*EXERCISE PROMPT:* Every record must be copied exactly.

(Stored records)
▬▬▬▬▬▬▬▬▬▬

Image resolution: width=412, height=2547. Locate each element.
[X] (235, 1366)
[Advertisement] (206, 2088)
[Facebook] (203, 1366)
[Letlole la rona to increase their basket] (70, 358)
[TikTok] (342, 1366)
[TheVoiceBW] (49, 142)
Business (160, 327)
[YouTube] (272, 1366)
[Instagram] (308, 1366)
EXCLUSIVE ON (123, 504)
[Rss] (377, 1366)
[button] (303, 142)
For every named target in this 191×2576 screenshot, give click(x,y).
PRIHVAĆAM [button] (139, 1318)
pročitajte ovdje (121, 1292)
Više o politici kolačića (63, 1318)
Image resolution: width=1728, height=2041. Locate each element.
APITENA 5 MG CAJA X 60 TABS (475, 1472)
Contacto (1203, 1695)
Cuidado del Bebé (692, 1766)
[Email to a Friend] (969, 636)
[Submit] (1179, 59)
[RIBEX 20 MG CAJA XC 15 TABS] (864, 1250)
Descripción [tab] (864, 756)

▬▬▬▬▬▬▬▬▬▬

*ANSWER BOX:*
Image resolution: width=412, height=2547. Locate each element.
[X] (235, 1366)
[Advertisement] (206, 2088)
[Facebook] (203, 1366)
[Letlole la rona to increase their basket] (70, 358)
[TikTok] (342, 1366)
[TheVoiceBW] (49, 142)
Business (160, 327)
[YouTube] (272, 1366)
[Instagram] (308, 1366)
EXCLUSIVE ON (123, 504)
[Rss] (377, 1366)
[button] (303, 142)
For every named target in this 191×2576 screenshot, give click(x,y).
PRIHVAĆAM [button] (139, 1318)
pročitajte ovdje (121, 1292)
Više o politici kolačića (63, 1318)
Image resolution: width=1728, height=2041. Locate each element.
APITENA 5 MG CAJA X 60 TABS (475, 1472)
Contacto (1203, 1695)
Cuidado del Bebé (692, 1766)
[Email to a Friend] (969, 636)
[Submit] (1179, 59)
[RIBEX 20 MG CAJA XC 15 TABS] (864, 1250)
Descripción [tab] (864, 756)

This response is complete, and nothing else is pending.